→ **EXCERPTED TEXT**

'''

For this interview, Alexakis and Janiszewski suggested we meet at the only cafe in Sydney with signs of its former Hellenic life.
George Poulos, the late owner of the Rio, a Greek cafe in Summer Hill. Credit: Effy Alexakis
The Rio in Summer Hill was operated by George Poulos, a former cane cutter who died in 2015 aged 92. Now a wine bar, it has some original features, but not much else from its heyday when it had a jukebox and booths.
The couple have been together for so long that they finish each other’s sentences, sometimes making it difficult to hear who said, “We finish each other’s sentences. ”
Richard Neville, the Mitchell Librarian at the State Library of NSW, is impressed by the sheer scale and academic rigour behind their work.
By the early 1990s, their research had resulted in 30,000 contemporary photos, 10,000 historical photos, 900 oral histories gathered in trips across Australia where they racked up 20,000 kilometres in some years.
Their research told the story of Greek Australia from the bottom up, showing the messy complexity of shifting lives from one country to another, Neville wrote in the forward to Forty Photographs.
Their research discovered photographic evidence that it was the Greeks who brought American culture to Australian suburbs and country towns.
The cafes were a Trojan horse for the Americanisation of Australian culture, said Janiszewski.
Bill Florence (Vasilios Florias) being welcomed to Australia, Melbourne, 1922.Credit: Courtesy of S. Raftopoulos and J. Florence and Greek-Australians: In Their Own Image. National Project Archives
Cafe owners bought jukeboxes with American music that had yet to hit the airwaves.
They didn’t offer moussaka or lamb, but American food – hamburgers, ice cream sundaes, milk shakes in chrome cups, and hard candy.
They contributed to a major change in Australian eating habits prior to the explosion of fast-food franchises, said Janiszewski.
The names of the cafes conjured up glamour and American life – The New York Cafe, the Capitol, the Niagara in Gundagai, the Paragon in the Blue Mountains, American Bar and the Blue Bird Cafe.
Many owners travelled to the United States for inspiration on food and architectural styles, bringing back plans for lots of bling and mirrors.
The Castrission family bought the Niagara in Gundagai in 1938, and travelled to the United States for ideas.

'''

→ **BRIEF 1**
Translate into French this sentence from the excerpt on Greek cafes in Australia: "Cafe owners bought jukeboxes with American music that had yet to hit the airwaves."

→ **LISTED RECORDS**
'''

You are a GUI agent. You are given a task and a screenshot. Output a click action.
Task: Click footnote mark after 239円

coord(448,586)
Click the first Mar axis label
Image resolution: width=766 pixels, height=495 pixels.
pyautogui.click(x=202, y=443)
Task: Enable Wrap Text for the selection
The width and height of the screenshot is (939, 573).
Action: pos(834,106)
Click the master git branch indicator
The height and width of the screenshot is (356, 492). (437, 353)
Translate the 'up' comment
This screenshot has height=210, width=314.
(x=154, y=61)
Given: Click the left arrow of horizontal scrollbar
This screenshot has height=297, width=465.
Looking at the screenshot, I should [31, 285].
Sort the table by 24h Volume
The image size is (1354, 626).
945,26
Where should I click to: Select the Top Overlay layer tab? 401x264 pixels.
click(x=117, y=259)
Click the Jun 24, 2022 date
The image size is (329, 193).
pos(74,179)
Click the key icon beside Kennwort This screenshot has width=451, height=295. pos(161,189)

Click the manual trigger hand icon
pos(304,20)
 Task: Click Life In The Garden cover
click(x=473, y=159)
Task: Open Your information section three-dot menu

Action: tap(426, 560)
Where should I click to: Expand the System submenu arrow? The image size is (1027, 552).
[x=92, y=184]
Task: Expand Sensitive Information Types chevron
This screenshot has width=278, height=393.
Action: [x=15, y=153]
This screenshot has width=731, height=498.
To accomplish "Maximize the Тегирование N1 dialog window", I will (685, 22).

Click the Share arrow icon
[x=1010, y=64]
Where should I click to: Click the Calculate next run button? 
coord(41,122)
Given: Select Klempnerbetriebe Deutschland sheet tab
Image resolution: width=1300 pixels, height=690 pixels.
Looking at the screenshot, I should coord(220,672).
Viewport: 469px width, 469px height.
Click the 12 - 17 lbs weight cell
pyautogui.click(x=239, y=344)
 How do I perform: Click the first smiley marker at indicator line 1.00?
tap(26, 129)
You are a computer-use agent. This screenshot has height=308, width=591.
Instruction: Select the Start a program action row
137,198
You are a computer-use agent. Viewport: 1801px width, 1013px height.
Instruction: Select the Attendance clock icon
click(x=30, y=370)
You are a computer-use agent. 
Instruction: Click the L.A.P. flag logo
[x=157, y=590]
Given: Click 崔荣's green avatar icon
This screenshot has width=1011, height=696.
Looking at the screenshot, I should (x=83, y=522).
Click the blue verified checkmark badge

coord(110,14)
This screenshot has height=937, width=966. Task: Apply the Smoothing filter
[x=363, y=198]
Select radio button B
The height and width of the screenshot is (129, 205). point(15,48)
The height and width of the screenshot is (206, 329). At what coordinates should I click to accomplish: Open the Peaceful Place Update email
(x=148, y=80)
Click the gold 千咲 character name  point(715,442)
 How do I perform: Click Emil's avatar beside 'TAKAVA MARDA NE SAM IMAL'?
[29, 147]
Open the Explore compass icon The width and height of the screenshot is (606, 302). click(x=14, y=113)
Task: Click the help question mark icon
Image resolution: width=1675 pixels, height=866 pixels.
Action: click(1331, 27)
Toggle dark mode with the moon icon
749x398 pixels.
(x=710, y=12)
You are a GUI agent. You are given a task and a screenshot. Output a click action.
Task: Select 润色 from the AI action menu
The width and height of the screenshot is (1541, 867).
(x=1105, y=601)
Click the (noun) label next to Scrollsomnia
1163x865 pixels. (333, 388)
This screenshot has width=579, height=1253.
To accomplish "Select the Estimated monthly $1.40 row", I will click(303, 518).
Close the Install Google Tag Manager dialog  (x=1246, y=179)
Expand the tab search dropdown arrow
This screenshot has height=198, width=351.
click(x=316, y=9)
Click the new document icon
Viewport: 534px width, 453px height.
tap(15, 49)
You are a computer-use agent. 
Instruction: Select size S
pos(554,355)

'''

→ **BRIEF 2**
In the records, switch "Instruction" to "Directive" in the lines from the one holding "Click the master git branch indicator" through the one holding "[x=157, y=590]", inclusive. Leave everything else unchanged, and return only those lines.

→ **FINAL RESULT 1**
Les propriétaires de cafés achetaient des juke-box diffusant de la musique américaine qui n'était pas encore passée à la radio.

→ **FINAL RESULT 2**
Click the master git branch indicator
The height and width of the screenshot is (356, 492). (437, 353)
Translate the 'up' comment
This screenshot has height=210, width=314.
(x=154, y=61)
Given: Click the left arrow of horizontal scrollbar
This screenshot has height=297, width=465.
Looking at the screenshot, I should [31, 285].
Sort the table by 24h Volume
The image size is (1354, 626).
945,26
Where should I click to: Select the Top Overlay layer tab? 401x264 pixels.
click(x=117, y=259)
Click the Jun 24, 2022 date
The image size is (329, 193).
pos(74,179)
Click the key icon beside Kennwort This screenshot has width=451, height=295. pos(161,189)

Click the manual trigger hand icon
pos(304,20)
 Task: Click Life In The Garden cover
click(x=473, y=159)
Task: Open Your information section three-dot menu

Action: tap(426, 560)
Where should I click to: Expand the System submenu arrow? The image size is (1027, 552).
[x=92, y=184]
Task: Expand Sensitive Information Types chevron
This screenshot has width=278, height=393.
Action: [x=15, y=153]
This screenshot has width=731, height=498.
To accomplish "Maximize the Тегирование N1 dialog window", I will (685, 22).

Click the Share arrow icon
[x=1010, y=64]
Where should I click to: Click the Calculate next run button? 
coord(41,122)
Given: Select Klempnerbetriebe Deutschland sheet tab
Image resolution: width=1300 pixels, height=690 pixels.
Looking at the screenshot, I should coord(220,672).
Viewport: 469px width, 469px height.
Click the 12 - 17 lbs weight cell
pyautogui.click(x=239, y=344)
 How do I perform: Click the first smiley marker at indicator line 1.00?
tap(26, 129)
You are a computer-use agent. This screenshot has height=308, width=591.
Directive: Select the Start a program action row
137,198
You are a computer-use agent. Viewport: 1801px width, 1013px height.
Directive: Select the Attendance clock icon
click(x=30, y=370)
You are a computer-use agent. 
Directive: Click the L.A.P. flag logo
[x=157, y=590]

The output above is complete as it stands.